The report is less than ideal—it doesn’t answer any questions at all and barely enlightens the public about the details of cannabis equity funding.
It does, however, show how NY State has failed to facilitate a smooth transition to the legal market, and it has now turned into a huge mess with numerous delays and questions about its ability to raise the necessary private funds – something critics have been incredibly vocal about since the program’s inception.
New York State Social Equity
New York State has been working hard to rectify the damage caused by prohibition policies as they worked to introduce a legal cannabis market. Social equity licensing and funding was one attempt to integrate those negatively impacted by the War on Drugs into the regulated market, with equity applicants being the first to receive coveted cannabis licenses.
However, NY State has been criticized for its slow implementation, lack of communication with the public, and overall bureaucratic disorganization—leading business owners and consumers to feel confused and stressed out by the lack of clarity from the government. The DASNY report was intended to clear some of that up, but instead just raised more issues!
The DASNY Report Broken Down
The Dormitory Authority of New York State (DASNY) published its report on New York’s $200 million social equity fund last week—but it didn’t contain much new information.
The report is less than two pages and says nothing the public wasn’t already aware of. The only thing DASNY has done in the past six months is finding potential locations for CAURD storefronts, but even that is up in the air.
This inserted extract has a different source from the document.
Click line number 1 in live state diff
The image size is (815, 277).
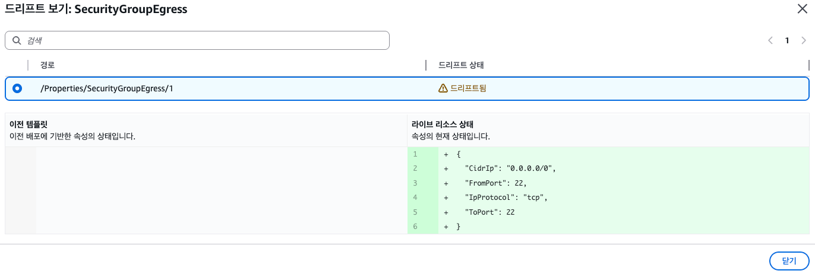click(x=415, y=154)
DASNY has also ignored a Freedom of Information Law request filed in September by NY Cannabis Insider that would shed light on the fund – and more importantly, the people managing it.
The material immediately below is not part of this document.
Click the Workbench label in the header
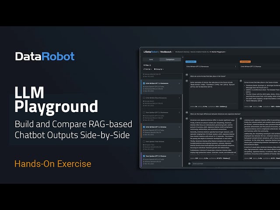Image resolution: width=280 pixels, height=210 pixels. (169, 52)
In a Frequently Asked Questions document, DASNY provided a bit more information on their activities for the past ten months.
They said they’ve been working with the Office of Cannabis Management (OCM) to help licensees find locations for their businesses. After the lease is signed and construction begins, OCM will match licensees with locations and provide licensees information about the location, including design renderings and the lease terms.
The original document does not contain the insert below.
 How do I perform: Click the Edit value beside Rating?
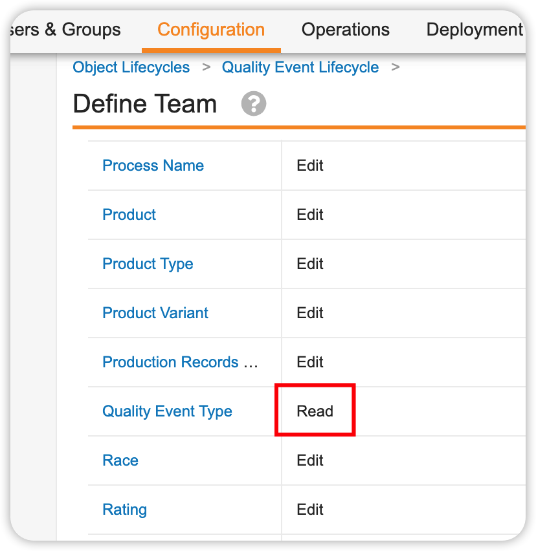(x=310, y=510)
They also came up with a list of service offerings that OCM will provide to Conditional Adult-Use Retail Dispensary (CAURD) licensees, including training programs, assistance securing banking services with financial partner Valley National Bank, custom-built cloud enterprise planning, cash pick-up and transfer services, and more.
Did NY’s Cannabis Market Fail Before It Even Started?
It’s been almost two years since recreational marijuana became legal in New York State, and it’s safe to say that the implementation of this new industry has been far from smooth.
Social equity operators could face major challenges securing inventory in a system that is intended to remove their barriers. It also indicates deep structural issues within the state government, which bleeds into the social equity licensing procedures as well.
In addition, there’s a huge lack of clarity regarding funding, fund management, and operational procedures going into licensing—which makes it difficult for these businesses to secure private investment.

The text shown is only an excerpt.